■ **Exercise objective**: Every line of the material must come back exactly as given.
═══
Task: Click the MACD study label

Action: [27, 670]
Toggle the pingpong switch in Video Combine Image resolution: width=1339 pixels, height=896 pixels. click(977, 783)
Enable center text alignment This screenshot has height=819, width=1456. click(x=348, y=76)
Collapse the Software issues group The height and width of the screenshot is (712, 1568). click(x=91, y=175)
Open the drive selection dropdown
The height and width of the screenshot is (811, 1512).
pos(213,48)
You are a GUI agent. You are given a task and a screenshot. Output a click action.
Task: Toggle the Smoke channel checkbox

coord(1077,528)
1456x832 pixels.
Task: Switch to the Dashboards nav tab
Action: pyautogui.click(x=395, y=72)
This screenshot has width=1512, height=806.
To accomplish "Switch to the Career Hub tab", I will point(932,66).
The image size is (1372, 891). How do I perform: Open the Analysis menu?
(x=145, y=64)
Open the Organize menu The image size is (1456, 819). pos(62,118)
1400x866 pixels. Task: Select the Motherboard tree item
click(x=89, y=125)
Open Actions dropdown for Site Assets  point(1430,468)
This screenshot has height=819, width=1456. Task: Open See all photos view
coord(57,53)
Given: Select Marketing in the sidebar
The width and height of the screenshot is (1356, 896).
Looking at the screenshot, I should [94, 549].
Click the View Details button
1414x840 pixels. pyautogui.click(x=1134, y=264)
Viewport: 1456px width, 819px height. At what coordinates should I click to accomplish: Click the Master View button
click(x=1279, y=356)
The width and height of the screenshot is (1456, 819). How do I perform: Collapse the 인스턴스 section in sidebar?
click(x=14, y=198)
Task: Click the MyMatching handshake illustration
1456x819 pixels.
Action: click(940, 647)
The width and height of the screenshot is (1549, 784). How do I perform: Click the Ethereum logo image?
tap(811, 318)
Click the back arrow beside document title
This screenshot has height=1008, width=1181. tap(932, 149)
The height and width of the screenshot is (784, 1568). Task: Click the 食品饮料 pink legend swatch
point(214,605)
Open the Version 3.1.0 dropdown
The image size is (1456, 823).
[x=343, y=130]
═══
■ **Reply**:
Task: Click the MACD study label

Action: [27, 670]
Toggle the pingpong switch in Video Combine Image resolution: width=1339 pixels, height=896 pixels. click(977, 783)
Enable center text alignment This screenshot has height=819, width=1456. click(x=348, y=76)
Collapse the Software issues group The height and width of the screenshot is (712, 1568). click(x=91, y=175)
Open the drive selection dropdown
The height and width of the screenshot is (811, 1512).
pos(213,48)
You are a GUI agent. You are given a task and a screenshot. Output a click action.
Task: Toggle the Smoke channel checkbox

coord(1077,528)
1456x832 pixels.
Task: Switch to the Dashboards nav tab
Action: pyautogui.click(x=395, y=72)
This screenshot has width=1512, height=806.
To accomplish "Switch to the Career Hub tab", I will point(932,66).
The image size is (1372, 891). How do I perform: Open the Analysis menu?
(x=145, y=64)
Open the Organize menu The image size is (1456, 819). pos(62,118)
1400x866 pixels. Task: Select the Motherboard tree item
click(x=89, y=125)
Open Actions dropdown for Site Assets  point(1430,468)
This screenshot has height=819, width=1456. Task: Open See all photos view
coord(57,53)
Given: Select Marketing in the sidebar
The width and height of the screenshot is (1356, 896).
Looking at the screenshot, I should [94, 549].
Click the View Details button
1414x840 pixels. pyautogui.click(x=1134, y=264)
Viewport: 1456px width, 819px height. At what coordinates should I click to accomplish: Click the Master View button
click(x=1279, y=356)
The width and height of the screenshot is (1456, 819). How do I perform: Collapse the 인스턴스 section in sidebar?
click(x=14, y=198)
Task: Click the MyMatching handshake illustration
1456x819 pixels.
Action: click(940, 647)
The width and height of the screenshot is (1549, 784). How do I perform: Click the Ethereum logo image?
tap(811, 318)
Click the back arrow beside document title
This screenshot has height=1008, width=1181. tap(932, 149)
The height and width of the screenshot is (784, 1568). Task: Click the 食品饮料 pink legend swatch
point(214,605)
Open the Version 3.1.0 dropdown
The image size is (1456, 823).
[x=343, y=130]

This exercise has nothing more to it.